Additional Information
Target Grade: 4-6
Grade level: 4-6
Physical Information: 0.75" H x 75.00" L x 5.00" W
Bargain Category: Historical Fiction, Middle School, Upper Elementary
 
Descriptions, Reviews, Etc.
Reviewed by Horn Book Guide Reviews (Horn Book Guide Reviews 2014 Fall)
Mr. Bro. Wiley, a hundred-year-old former slave, has died surrounded by loved ones, namely the family of twelve-year-old narrator Bean Jones. As preparations for the funeral and "sittin' up" commence, readers are introduced to the rural North Carolina community of Low Meadows. It's a rich tapestry that Moses creates, and the reader always feels wrapped in the community s warmth.
Reviewed by Horn Book Magazine Reviews (Horn Book Magazine Reviews 2014 #1)
It's 1940, almost a century since Lincoln signed the Emancipation Proclamation that changed Mr. Bro. Wiley's life. The hundred-year-old former slave has just died, surrounded by loved ones--the family of twelve-year-old narrator Bean Jones with whom the old man has lived since his wife's passing. Mr. Bro.
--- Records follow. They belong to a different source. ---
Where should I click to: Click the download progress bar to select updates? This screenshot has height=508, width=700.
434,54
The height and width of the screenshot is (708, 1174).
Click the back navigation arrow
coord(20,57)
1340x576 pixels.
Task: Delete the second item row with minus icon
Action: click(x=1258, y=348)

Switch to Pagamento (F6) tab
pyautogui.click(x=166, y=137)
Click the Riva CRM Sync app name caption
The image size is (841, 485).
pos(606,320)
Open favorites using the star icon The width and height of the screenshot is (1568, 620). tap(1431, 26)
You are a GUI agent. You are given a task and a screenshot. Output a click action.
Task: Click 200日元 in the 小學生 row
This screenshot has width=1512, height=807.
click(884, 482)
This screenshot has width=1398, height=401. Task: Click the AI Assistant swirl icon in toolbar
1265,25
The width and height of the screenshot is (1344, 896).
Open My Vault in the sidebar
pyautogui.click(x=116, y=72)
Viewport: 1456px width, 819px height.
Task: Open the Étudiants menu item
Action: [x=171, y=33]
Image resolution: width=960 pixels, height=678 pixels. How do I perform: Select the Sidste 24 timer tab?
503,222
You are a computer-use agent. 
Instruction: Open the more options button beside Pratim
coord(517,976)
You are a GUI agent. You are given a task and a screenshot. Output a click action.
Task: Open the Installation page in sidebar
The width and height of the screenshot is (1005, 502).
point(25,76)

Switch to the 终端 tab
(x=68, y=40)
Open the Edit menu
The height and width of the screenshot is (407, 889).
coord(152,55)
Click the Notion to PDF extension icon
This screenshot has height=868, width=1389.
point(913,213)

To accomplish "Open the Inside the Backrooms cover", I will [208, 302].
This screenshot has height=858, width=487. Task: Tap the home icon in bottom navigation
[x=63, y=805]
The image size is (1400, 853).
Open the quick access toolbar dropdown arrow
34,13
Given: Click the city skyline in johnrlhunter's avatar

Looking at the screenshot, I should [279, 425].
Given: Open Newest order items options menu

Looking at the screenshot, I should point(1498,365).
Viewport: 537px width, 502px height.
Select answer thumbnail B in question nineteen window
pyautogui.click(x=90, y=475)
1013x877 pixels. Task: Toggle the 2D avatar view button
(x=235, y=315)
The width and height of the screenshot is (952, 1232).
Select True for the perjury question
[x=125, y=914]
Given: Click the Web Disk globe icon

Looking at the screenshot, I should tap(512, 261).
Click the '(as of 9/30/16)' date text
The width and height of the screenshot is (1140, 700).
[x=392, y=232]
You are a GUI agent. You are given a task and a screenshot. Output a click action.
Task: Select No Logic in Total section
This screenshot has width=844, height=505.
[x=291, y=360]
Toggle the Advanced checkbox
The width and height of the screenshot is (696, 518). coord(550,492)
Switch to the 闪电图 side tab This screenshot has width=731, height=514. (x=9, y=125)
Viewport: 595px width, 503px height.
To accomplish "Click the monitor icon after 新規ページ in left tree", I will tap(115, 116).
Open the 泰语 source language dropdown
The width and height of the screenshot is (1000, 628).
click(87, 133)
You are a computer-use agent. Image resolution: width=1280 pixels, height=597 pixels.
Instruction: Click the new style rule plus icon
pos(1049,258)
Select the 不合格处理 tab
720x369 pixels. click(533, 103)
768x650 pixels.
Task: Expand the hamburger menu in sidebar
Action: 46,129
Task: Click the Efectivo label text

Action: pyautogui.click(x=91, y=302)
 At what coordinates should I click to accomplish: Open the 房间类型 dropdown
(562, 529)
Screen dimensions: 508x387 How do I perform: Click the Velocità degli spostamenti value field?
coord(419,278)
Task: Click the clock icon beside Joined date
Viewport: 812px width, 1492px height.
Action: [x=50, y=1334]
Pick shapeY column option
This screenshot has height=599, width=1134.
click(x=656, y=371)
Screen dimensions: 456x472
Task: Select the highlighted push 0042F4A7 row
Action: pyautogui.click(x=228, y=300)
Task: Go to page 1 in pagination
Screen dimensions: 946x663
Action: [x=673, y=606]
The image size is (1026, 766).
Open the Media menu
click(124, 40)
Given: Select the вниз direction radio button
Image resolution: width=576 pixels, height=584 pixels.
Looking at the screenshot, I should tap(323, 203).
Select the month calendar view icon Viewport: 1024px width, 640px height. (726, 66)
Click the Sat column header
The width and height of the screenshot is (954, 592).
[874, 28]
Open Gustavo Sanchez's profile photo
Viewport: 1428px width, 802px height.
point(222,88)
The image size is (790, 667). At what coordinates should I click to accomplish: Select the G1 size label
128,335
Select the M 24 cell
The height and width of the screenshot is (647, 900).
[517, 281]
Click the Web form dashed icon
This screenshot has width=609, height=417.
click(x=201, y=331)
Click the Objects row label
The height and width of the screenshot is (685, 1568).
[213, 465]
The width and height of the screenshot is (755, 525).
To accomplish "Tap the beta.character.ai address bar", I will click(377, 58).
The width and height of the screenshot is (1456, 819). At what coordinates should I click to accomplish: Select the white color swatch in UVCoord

Wiley's death allows Bean to experience an important rite of passage on his way to becoming a man: he is taking part in the funeral and "sittin' up." As preparations commence, readers are introduced to the close-knit cast of characters from the rural North Carolina community of Low Meadows, all of whom revered the "old slave man" and deeply mourn his passing. Bean's lively narration touches on the history of slavery and sharecropping that shaped many of the characters' lives. It also allows for plenty of humorous observations of the characters, from the town drunk to the preacher to the woman in red who shocks the good church ladies. There is also tragedy, with a climactic Hurricane Katrina-like storm. At times the pacing suffers from all the side stories; the actual sittin' up is a long time coming. However, it's a rich tapestry that Moses (The Legend of Buddy Bush) creates, and the reader always feels wrapped in the warm arms of this loving community. Fans of Christopher Paul Curtis will find some new friends here in Low Meadows. robin l. smit Copyright 2013 Horn Book Magazine.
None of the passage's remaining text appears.